Recopiez le passage de l'extrait sur le Masque qui commence à « Après sa condamnation » et se termine à « Roux, probablement républicain. », en substituant « Prignani » à « Pregiani ».

(EXTRAIT À LIRE)
◆ ◆ ◆ ◆

Seconde cause du bannissement
: les menaces contre
le Pape
Bellings et le Masque ont rendu visite au cardinal de Retz à
Paris sur la route de Rome. Notre Masque,
sous le pseudonyme de Retz, va à Hambourg,
d’ où il menace le Pape d'expédier une
flotte de vingt navires devant Civita- Vecchia
s'il n'obtempère pas à la demande de cardinalat pour lord d’Aubigny.
Après sa condamnation
au bannissement, Portal change de pseudonyme et devient le protestant Veiras , anagramme de Villiers (de Buckingham) de Marcilly, et
entre dans la conjuration de Roux pour prendre le pouvoir en France. Il joue un
jeu difficile : en 1669, il est à la fois le catholique faux abbé Pregiani
auprès du roi et le protestant Veiras auprès de Roux, probablement républicain.
Avant l’épisode
anglais : la conversion à Rome au catholicisme : le novice jésuite
répondant au pseudonyme de Jacques Stuart de Lacloche du Bourg de Jersay.
Le futur masque n’a jamais connu sa date de naissance ni celle
de son ondoiement : il n’avait pas de certificat de baptême et ne pouvait aucunement prouver son
identité. Il lui en fallait un s’il voulait devenir novice. Qu’à cela ne
tienne ! Il rédige en latin un faux
certificat qu’il signe de l’ex-reine
Christine de Suède, convertie au catholicisme et vivant à Hambourg :
« Jacques Stuart,
incognito sous le nom de De la Cloche du Bourg, naquit dans l’île de Jersey et
il est le fils naturel de Jacques II, roi d’Angleterre. Sa Majesté britannique nous
a reconnu en privé qu’il était bien tel. Il fut élevé dans la secte calviniste,
mais il l’a aujourd’hui quittée pour se joindre à la Sainte Eglise Romaine à Hambourg le 29 juillet 1667. Nous avons
trouvé bon de confirmer et d’attester ceci de notre main, même si cela n’est
pas dans nos habitudes, afin que dans sa situation extraordinaire il puisse
être capable d’ouvrir son cœur à son directeur en confession et de chercher
conseil pour le salut de son âme.
(Cachet) Christina Alexandra »

◆ ◆ ◆ ◆

(LIGNES DE DONNÉES)

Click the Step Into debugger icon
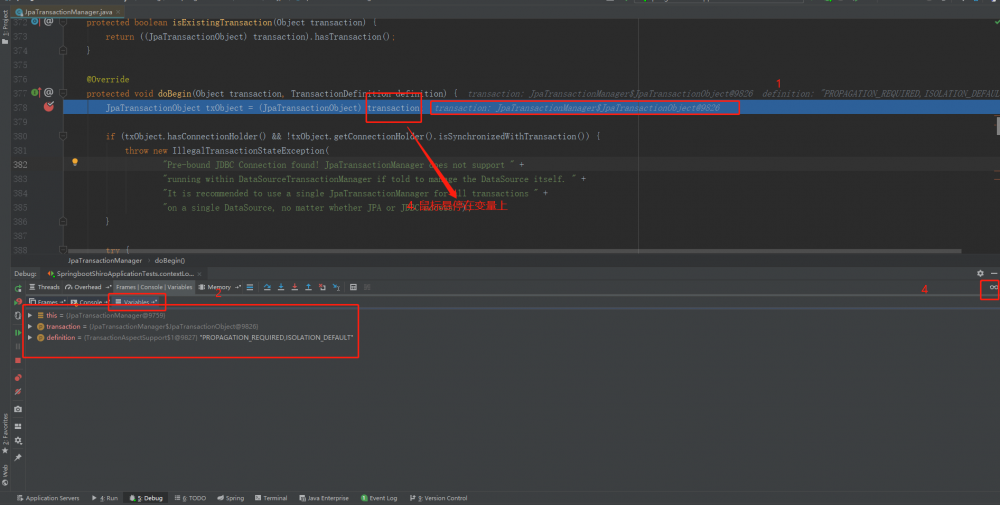1000x505 pixels. [282, 287]
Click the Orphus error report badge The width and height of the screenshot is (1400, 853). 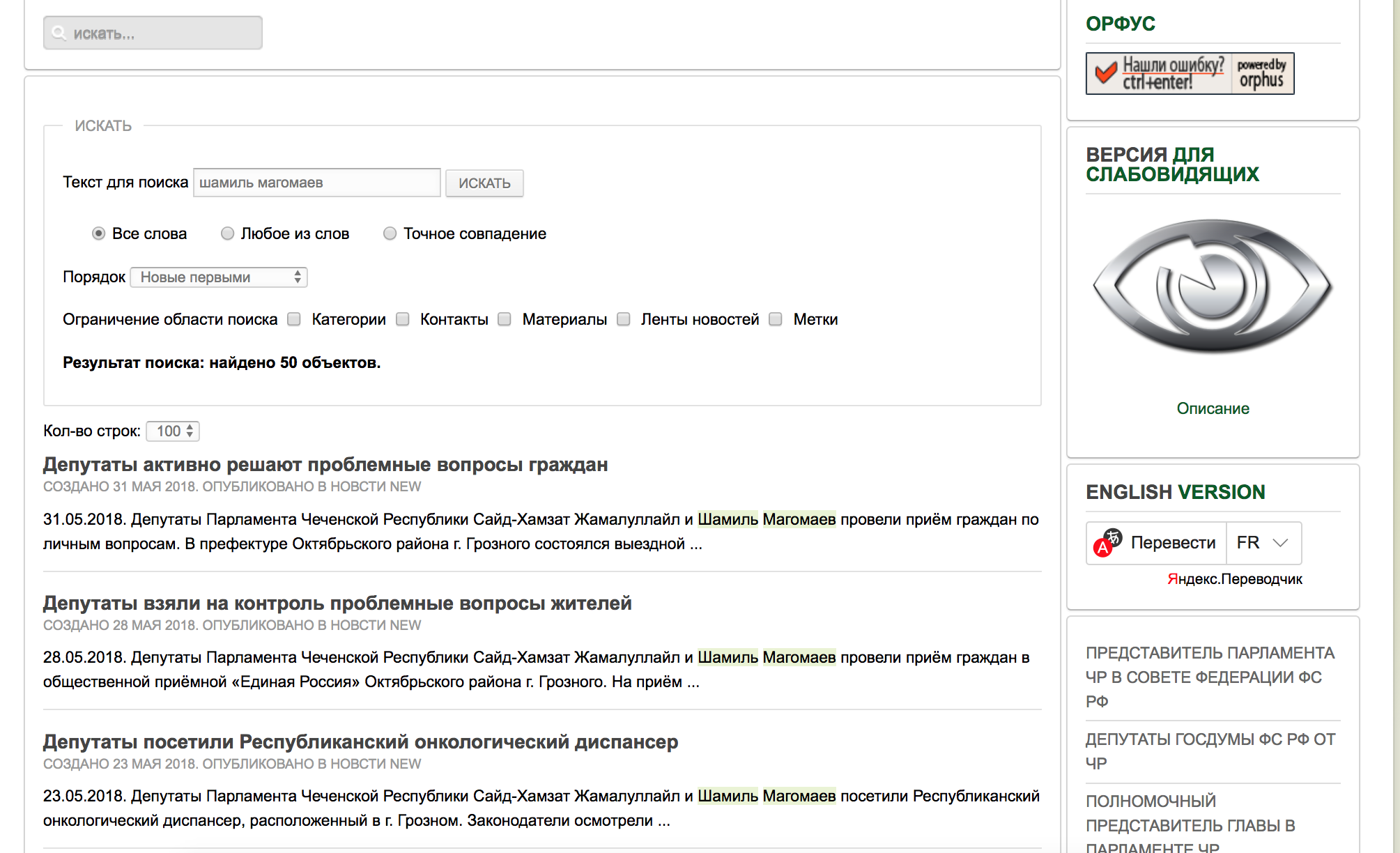[1189, 73]
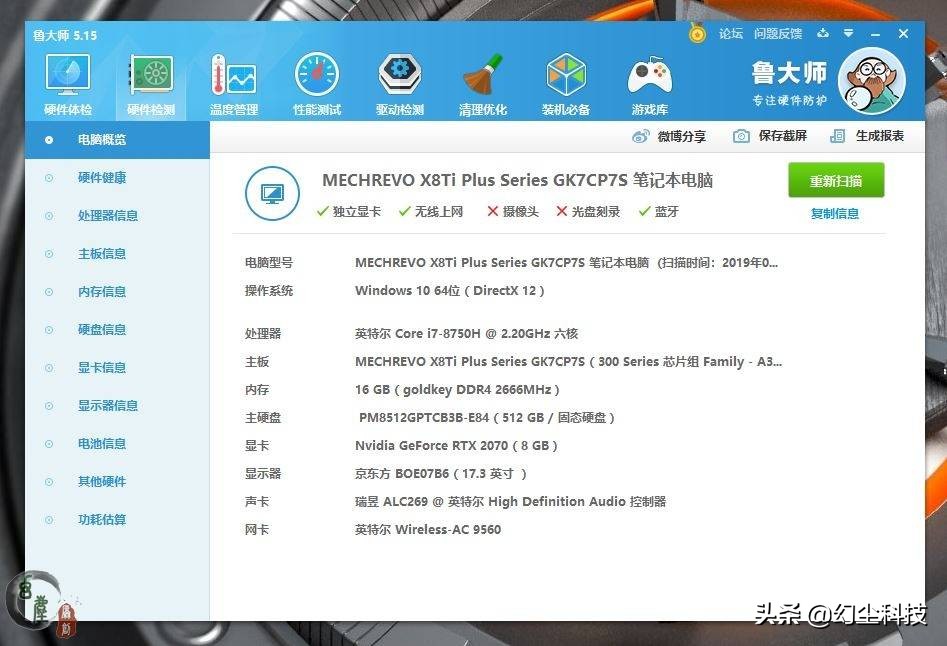Click the user avatar in the top-right corner

[871, 81]
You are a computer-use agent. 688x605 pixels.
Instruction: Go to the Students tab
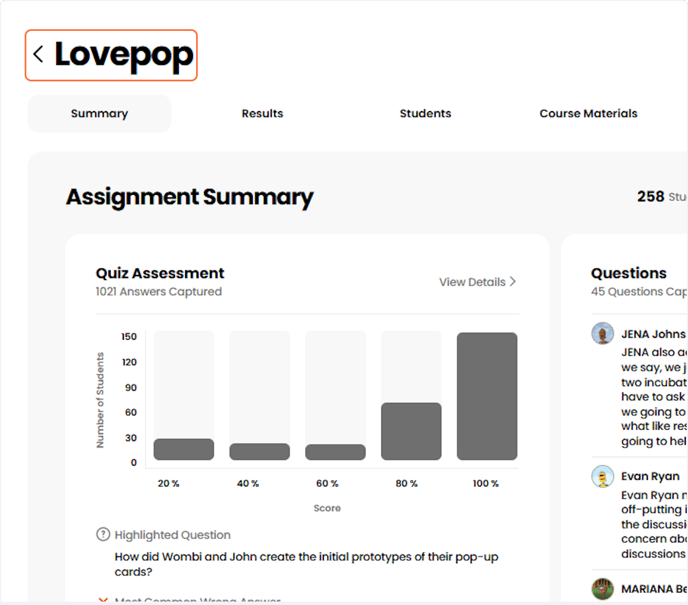pos(425,114)
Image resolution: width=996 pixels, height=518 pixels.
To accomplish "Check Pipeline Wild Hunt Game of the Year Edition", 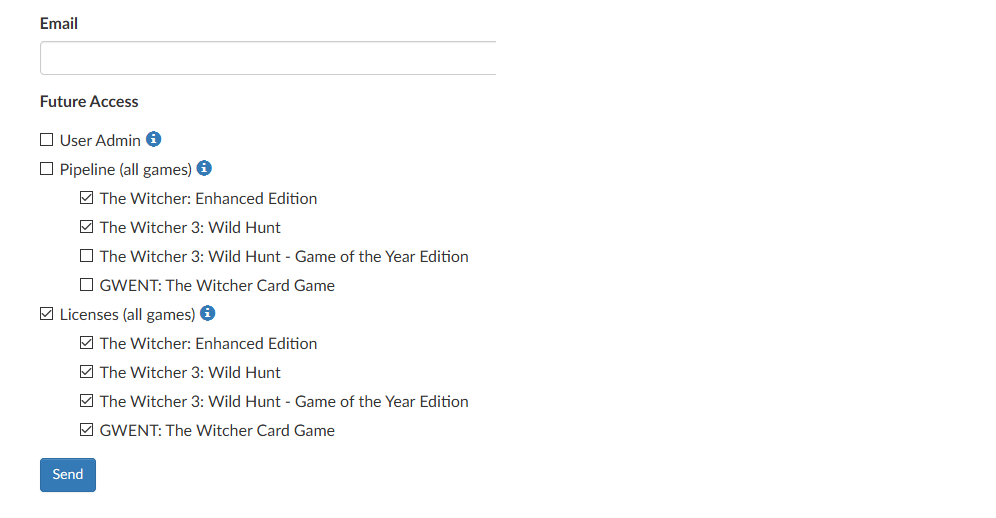I will [x=86, y=256].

◆ ◆ ◆ ◆

(SOLUTION DU PROBLÈME)
Après sa condamnation
au bannissement, Portal change de pseudonyme et devient le protestant Veiras , anagramme de Villiers (de Buckingham) de Marcilly, et
entre dans la conjuration de Roux pour prendre le pouvoir en France. Il joue un
jeu difficile : en 1669, il est à la fois le catholique faux abbé Prignani
auprès du roi et le protestant Veiras auprès de Roux, probablement républicain.